Developing a real-time live cell imaging platform at Newcastle University

Understanding how cells respond in real-time to their environment is a key observation in many disciplines of medical research. For example, understanding how cancer cells respond to novel drug treatments or how immune cells interact with other cell types in autoimmune disease. Simple incubator-based microscope-based platforms have existed for many years and have allowed us to monitor in real-time the behaviour of cells by following changes in: shape, division, migration and proliferation.

Technology in this area has now vastly improved and combined with AI-driven image analysis algorithms, we are now able to study much more complex behaviours and with much greater throughput.

The Incucyte SX5 is a long-term live cell real-time microscopy platform that will enhance our research capabilities across a number of research fields at Newcastle University. By housing this platform within our established Bioimaging Unit, we can offer expert advice on experimental set up and data analysis and guarantee that the platform will be supported and used optimally throughout its operational lifespan.

The ability of this machine to perform 6 independent studies concurrently provides superior multi-user capabilities over previous Incucyte generations which could only run one type of assay at a time. Research that will be carried out using this equipment includes the study of globally significant diseases where Newcastle University scientists are world-leaders these include: multiple cancer types (Newcastle Centre for Cancer), mitochondrial disorders (Wellcome Centre for Mitochondrial Research), respiratory, neurodegenerative and liver diseases.

Using the Incucyte SX5, we not only carry out established and optimised experiments (using the previous-generation Incucyte Zoom technology) but will expand on them to incorporate complex kinetic measurements. For example, individual cellular analysis can now be performed which improves the accuracy of proliferative and migratory data. We can combine this with both drug and CRISPR screening to identify new therapeutic targets for disease.

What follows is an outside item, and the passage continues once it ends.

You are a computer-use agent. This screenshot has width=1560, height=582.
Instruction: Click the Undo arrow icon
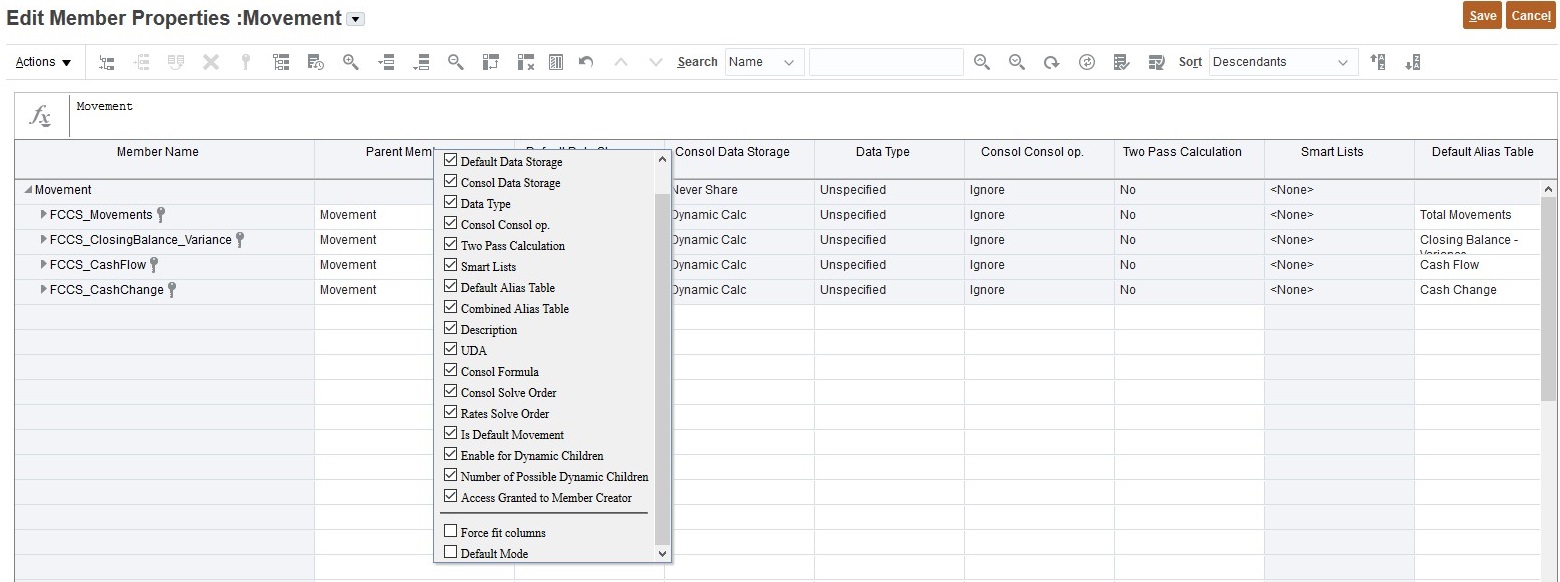587,62
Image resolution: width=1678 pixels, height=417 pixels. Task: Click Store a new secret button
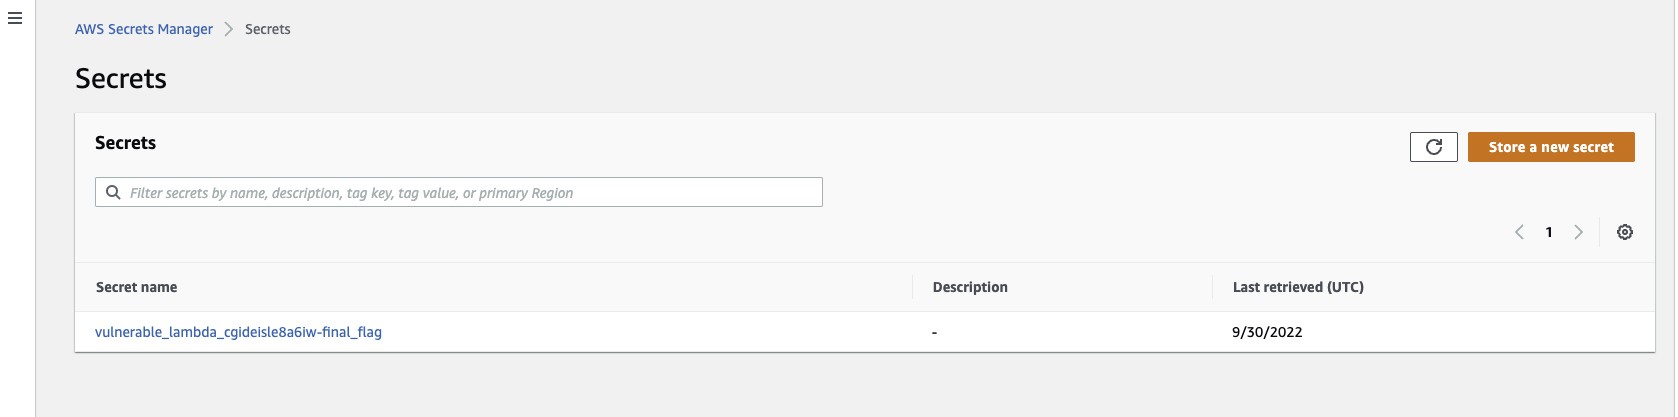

With the ability to detect up to 5 fluorescence colours the experimental capabilities are further enhanced. For example, cell cycle phase can be recorded in real-time, co-culture studies can be carried out such as visualisation and quantification of tumour-immune cell interactions to interrogate advanced therapeutic interventions. Excitingly, robust and consistent evaluation of 3D cell cultures is now possible and will be performed by a number of research groups which will increase the impact of their research programs and help deliver new disease models for their research field.

With a strong neuroscience research base in Newcastle, there is a demand to access neuronal activity assays which only the SX5 model can offer. Similarly, ATP metabolism assays can be performed which are highly useful to our world-leading mitochondrial research teams.

In line with the principles developed by Newcastle University in its commitment to become carbon neutral by 2030, the cross-campus imaging platform developed will result in the removal, re-use (for spare parts) and recycling of existing older systems. It will also make use of existing incubators and require no further lab modifications or services. The platform will be networked to facilitate remote monitoring and experimental set-up.

It will also reduce the requirement for staff to regularly transport across campus as well as duplicate experiments, media and reagents.